Dark Mofo wants your blood. The popular, regularly controversial Hobart-based midwinter arts festival has issued a nationwide call-out for First Nations people to donate a small amount of blood that will form part of the June festival’s major artwork, Union Flag.
The work is the brainchild of Spanish artist Santiago Sierra, who plans to immerse the British flag in a bucket of blood from First Nations people whose countries were colonised by the British. The flag will then be displayed for the duration of the week-long festival.
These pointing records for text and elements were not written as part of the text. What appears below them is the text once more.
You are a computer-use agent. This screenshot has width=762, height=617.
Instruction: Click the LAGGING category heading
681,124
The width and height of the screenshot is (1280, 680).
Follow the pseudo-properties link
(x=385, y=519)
Speaking exclusively to the Weekend Australian through a translator from his home in Madrid, Sierra said: “I would like my work to vindicate the cultures of the world that have been denied and devastated through the length and breadth of our planet, and in particular the Australian Aboriginal culture which has taken an important part of this destruction … and to denigrate the image of imperialism in general and British imperialism in particular.”
Sierra was at pains to point out Union Flag was a broad statement against all historical acts of colonisation, be it by the Spanish, French, Portuguese or United States, highlighting the ongoing injustices that exist as a result.
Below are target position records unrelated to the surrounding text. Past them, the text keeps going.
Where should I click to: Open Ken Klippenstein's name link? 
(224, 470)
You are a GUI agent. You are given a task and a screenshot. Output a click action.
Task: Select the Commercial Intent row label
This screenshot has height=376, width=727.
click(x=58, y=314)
“The importance of this project lies not so much in particular historical events but in a reconsideration of the present, because we are still giving our blood to the cause of imperialism,” he said.
Dark Mofo will seek to fly to Hobart from anywhere in Australia one randomly selected volunteer representing each of the First Nations people from countries colonised by the British, for example New Zealand, Canada, Fiji and Australia.
Once in Hobart they will donate a small amount of blood (about 470ml) under medical supervision. Dark Mofo will also pay the volunteer a stipend and cover their accommodation, providing this is legal.
“We wouldn’t expect people to take two days out of their lives for our project and not be compensated, but it depends on what the law allows,” Dark Mofo creative director Leigh Carmichael said.
Sierra, 54, has exhibited in prestigious galleries the world over, including London’s Tate Modern, MoMA PS1 in New York and locally at the Gallery of Modern Art in Brisbane, with work that regularly challenges social, political and economic inequality.
Previous works include placing black flags at both the North and South poles, another anti-imperialist statement made “with a flag that denies the others”; building a grid-like installation constructed out of military razor wire that blocked the entire Lisson Gallery space in London; and Veterans of War, Sierra’s contribution to Kaldor Public Art Project’s 13 Rooms in Sydney, in which viewers observed an Australian veteran of the Afghanistan or Iraq conflicts standing silently facing the corner of a blank room; a project that also ran in other countries.